このときから、自衛隊は、「国に固有の自衛権を行使する実力部隊であって、憲法にいう戦力には当たらない」とされた。自衛隊の発足と当時に、参議院では全会一致で、「自衛隊の海外出動を為さざることに関する決議」が成立してもいる。自衛隊の任務は、専守防衛に徹することとされ、その限度を超えた装備も編成ももたないことが確認されたのだ。
このとき、非武装に徹することによって平和を維持しようとした憲法9条の理念は大きく傷ついたが、「専守防衛」というかたちでは生き残ったと評価することができよう。
その後、「自衛隊を一人前の軍隊にせよ」「そのためには9条改憲を」という外圧は強かった。この「押しつけ改憲」と闘い、せめぎ合って、日本の国民世論は9条を守ってきた。そのため、自衛隊が防衛出動に踏み出せるのは、国土が侵略を受け蹂躙されたときに限られた。だから、自衛隊は、外征や侵略に必要な武器の装備はもてなかった。外国に派遣されたことはあっても、海外での戦闘行為はできなかった。満身創痍の憲法を活用し、9条の旗を押し立てた国民運動とそれを支えた国民世論の成果であったと言えよう。
歴代の保守政権も9条をないがしろにはしてこなかった。「右翼の軍国主義者」が首相に納まるまでは…、のことである。
今までは、自衛隊が武力を行使する局面は、「我が国土における防衛行為」としてのものに限られていた。飽くまでも、必要な限りでの自衛・防衛行為であって、これを戦争とはいわない。しかし、集団的自衛権の行使となれば、まったく話しは違ってくる。他国の戦争の一方当事者に加担して、自らも戦争当事国となるべく買って出て、武力を行使することになる。これは明らかな戦争加担行為にほかならない。
「戦争をしないから9条違反の存在ではない」とされてきた自衛隊に、戦争をさせようという法案だから「戦争法案」。この呼び方が、体を表す名としてふさわしいのだ。かくて、戦争法が成立すれば、これまでしぶとく生き残ってきた「半殺し」状態の9条に、トドメが刺されることになる。

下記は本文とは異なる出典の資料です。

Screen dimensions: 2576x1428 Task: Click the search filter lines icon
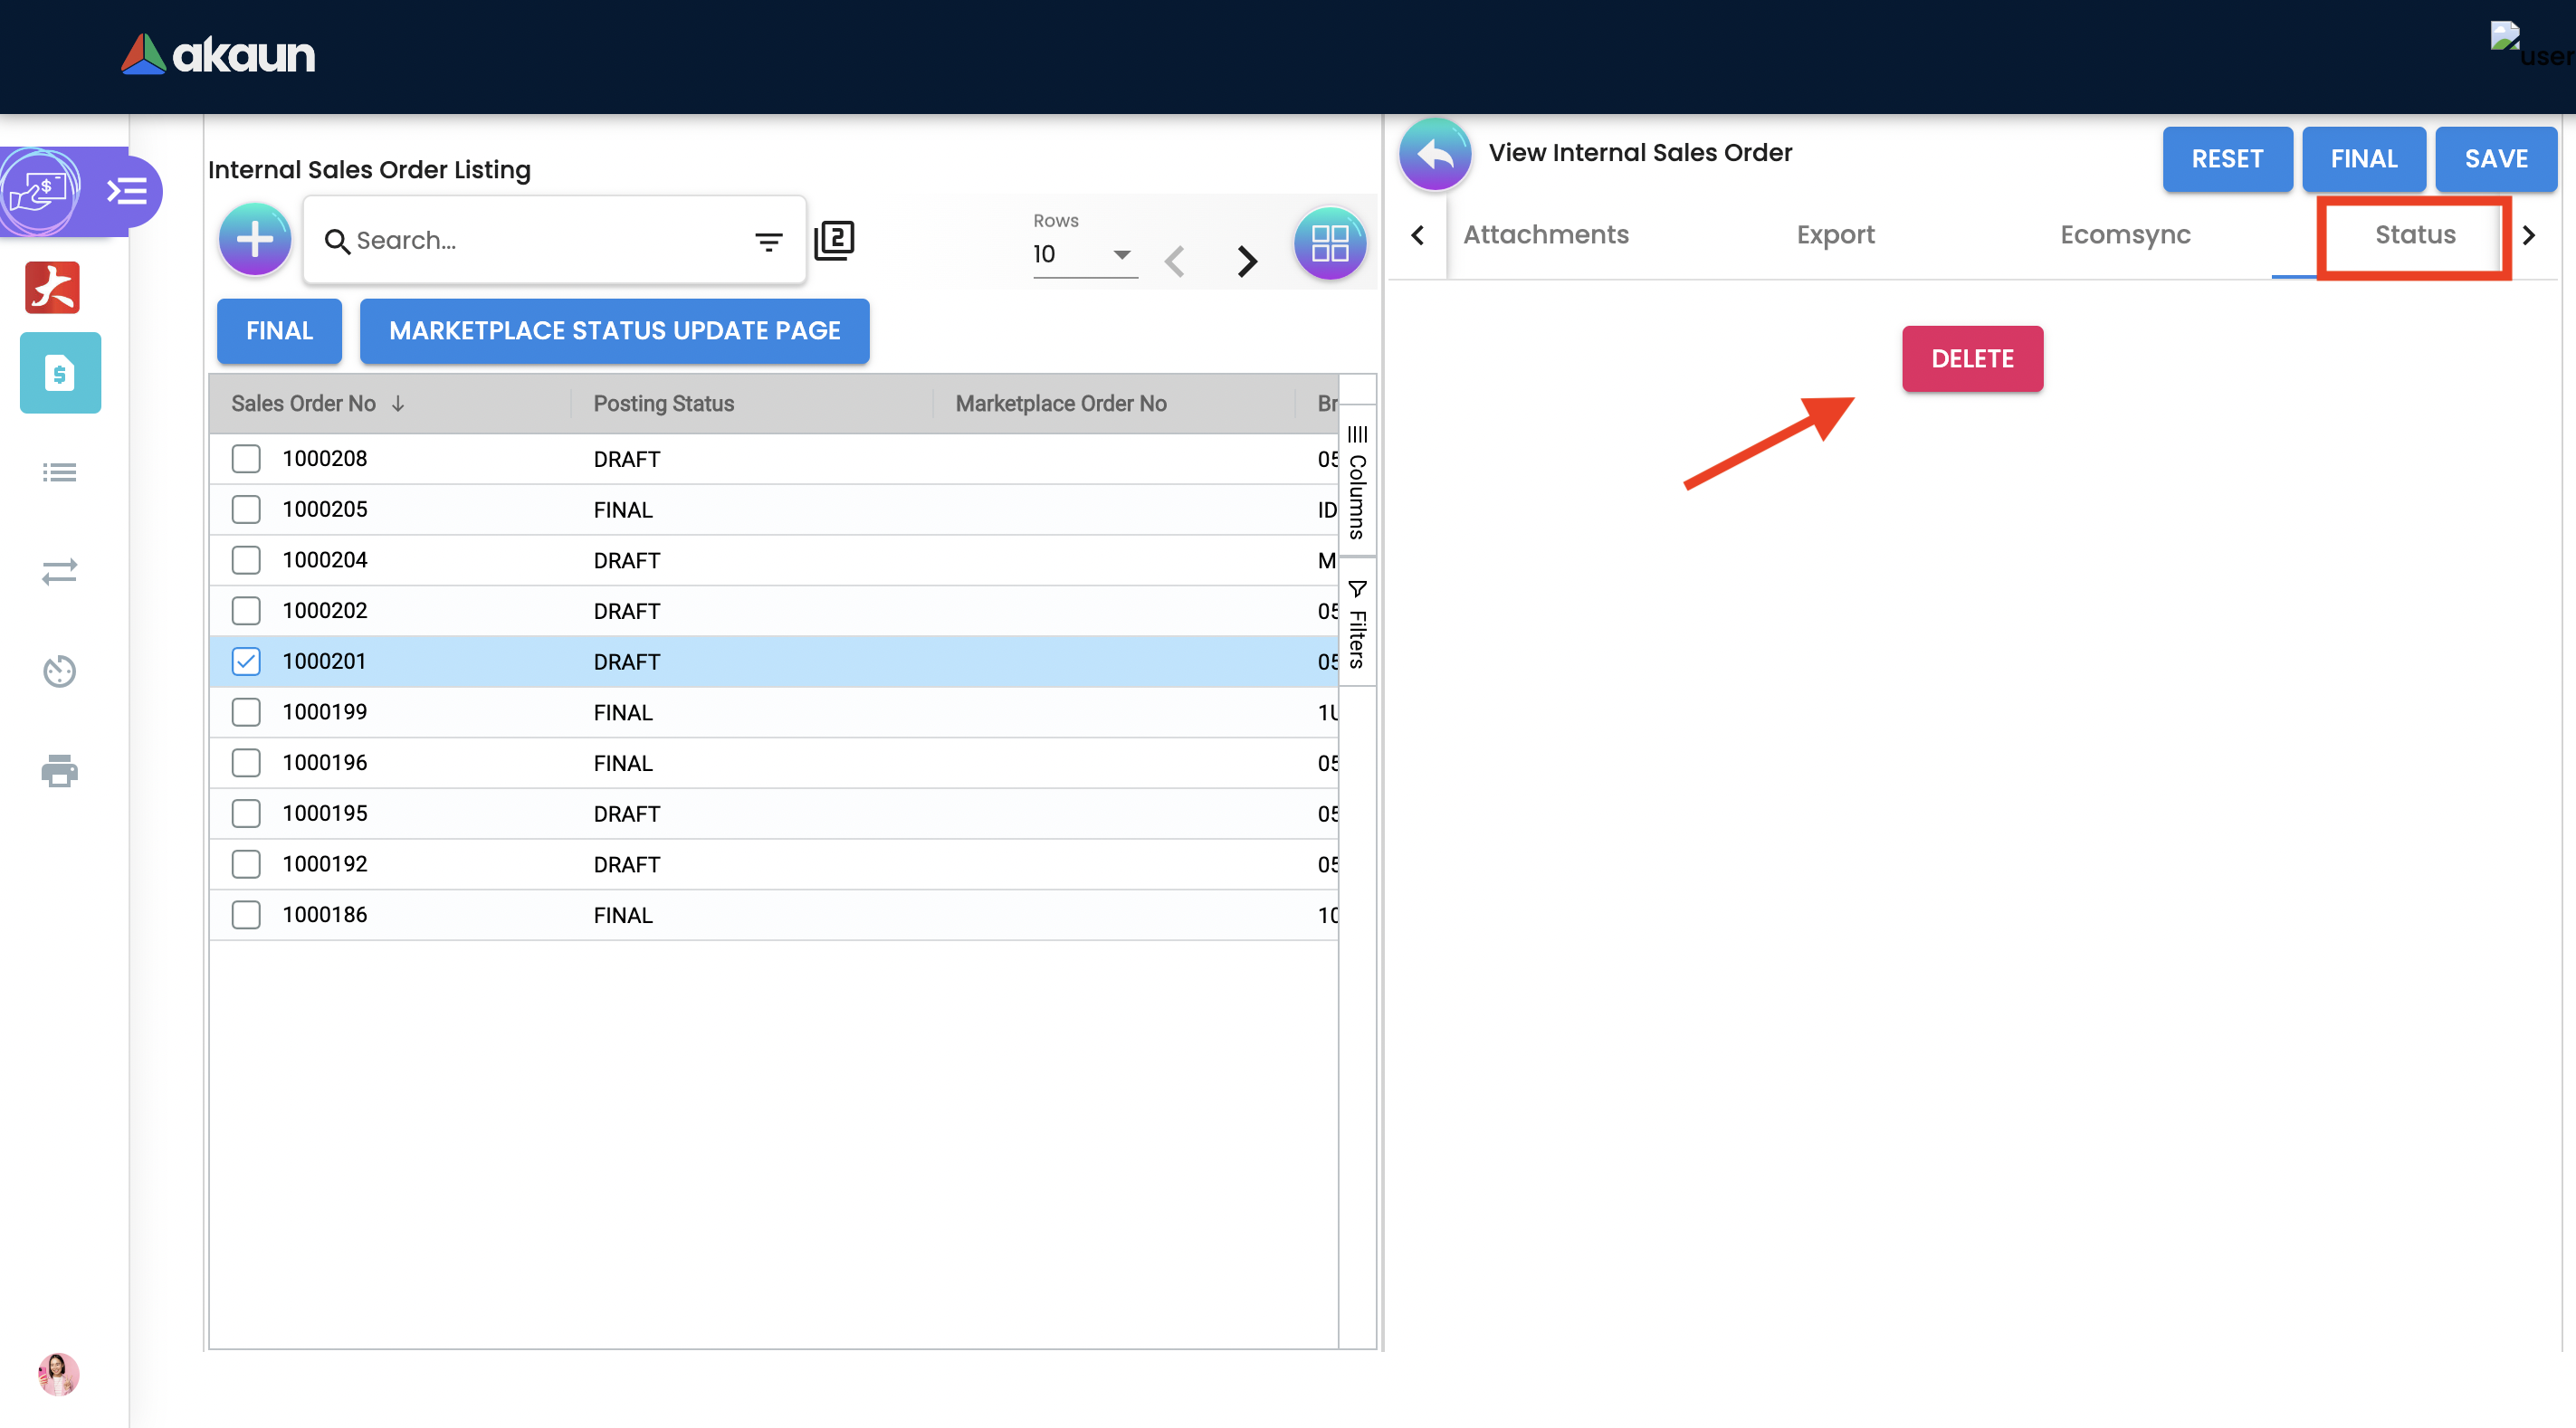[x=768, y=241]
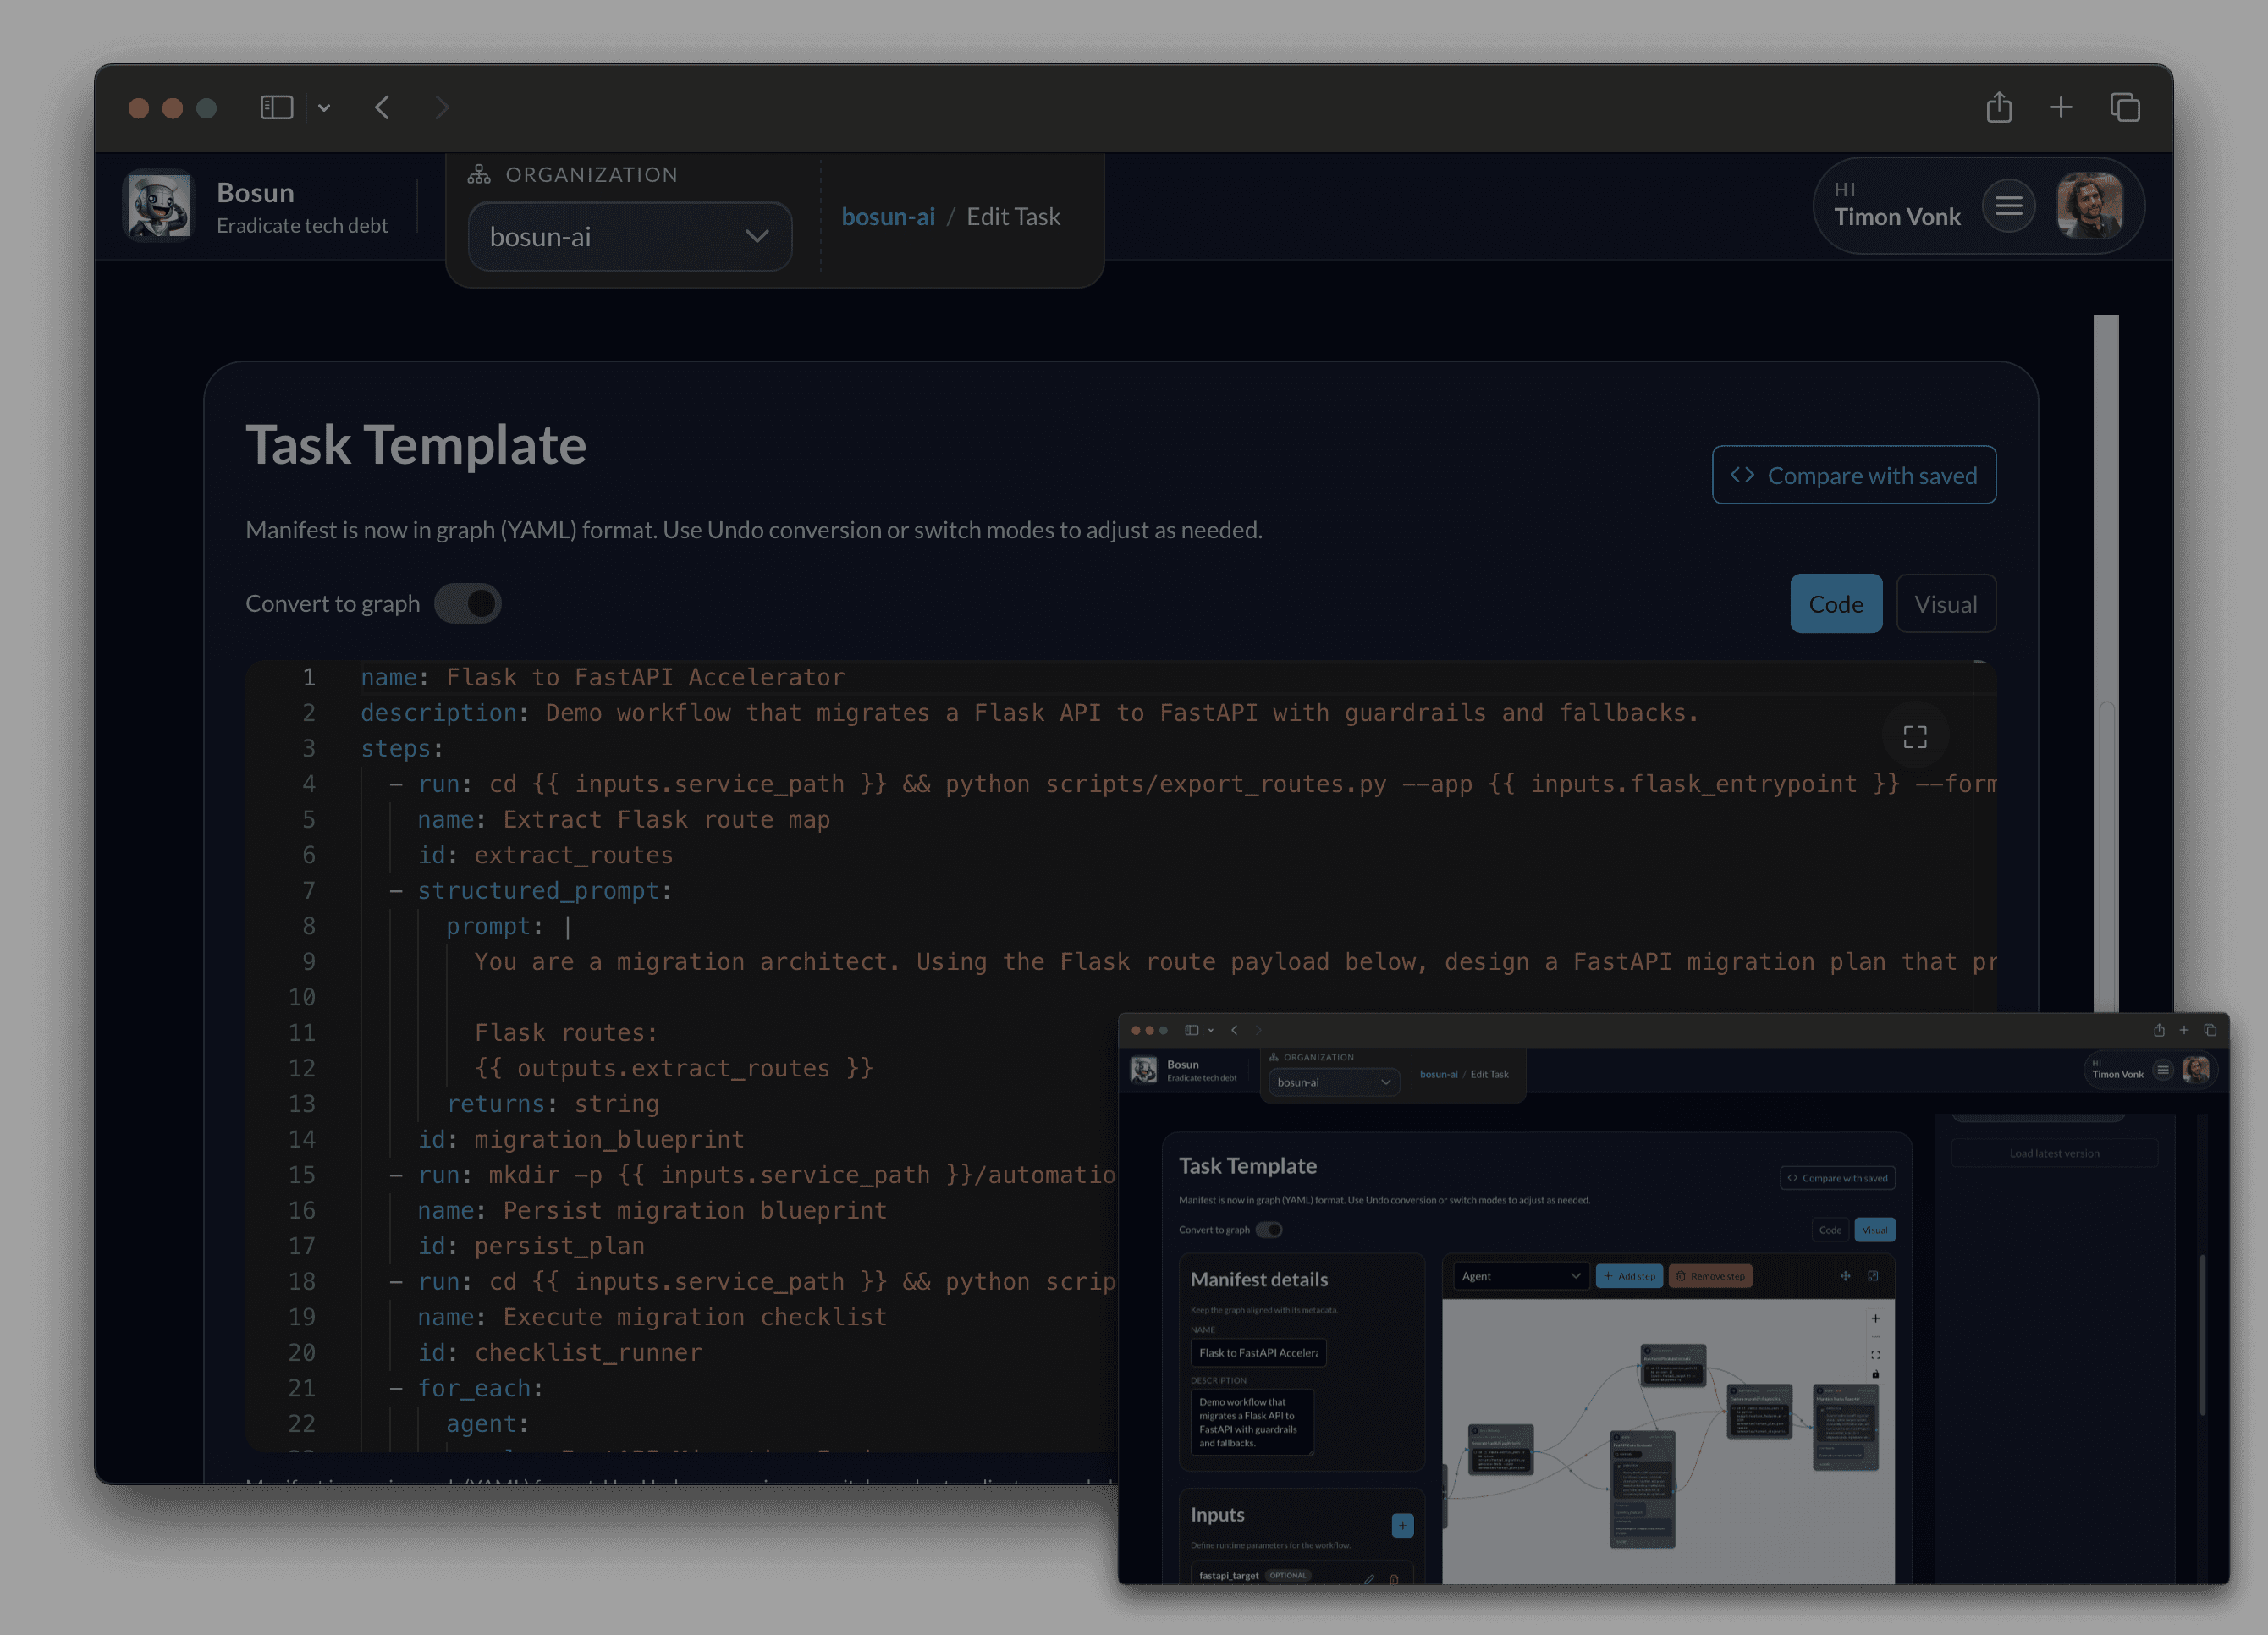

5月14日閣議決定、15日国会に法案を提出。本日(19日)は、衆議院本会議で戦争法案審議のための特別委員会設置が可決された。自民・公明の与党のほかに賛成にまわったのは次世代の党。これで法案の集中審議が可能となった。小さいながらも次世代の党は、与党単独採決と言わせないための「貴重な」役割を演じている。委員は45名。自民28、民主7、維新4、公明4、共産2。委員長に浜田靖一元防衛相、筆頭理事には江渡聡徳前防衛相や長妻昭・民主党代表代行らが就任した、と報じられている。民主と共産に期待するしかない。
子どもの頃を思い出す。父が戦地の苦労を語り、母が銃後の辛酸を口にする。幼い私は、父母の心情をよくは分からないままに、「そんな戦争には反対すれば良かったのに」と言う。母が、「そんなことはとても言えなかった」「言えるような時代ではなかったんだよ」と呟く。父も母も、積極的に戦争に賛成した人ではない。しかし、戦争反対と言った人でもなく、反対と言える時代を作る努力をした人でもなかった。平均的庶民の一人として、応分の責任を持たねばならない世代に属していた。
いま時代は、あの戦争における戦前のターニングポイントあたりにあるのではなかろうか。戦争に反対と今なら言える。が、この言論の自由はいつまでもつか、見通せない。
戦争に反対、戦争を選択肢となし得る国とすることに反対。戦争のための教育に反対、防衛秘密法制に反対。戦争に反対する言論への封殺に反対。声を上げ続けなければならない、と思う。
何よりも、今は「戦争準備の法案に反対」と声を大きくしなければならない。新たな戦後を作らないために。また、次の世代から、「そんな戦争には反対すれば良かったのに」と言われることのないように。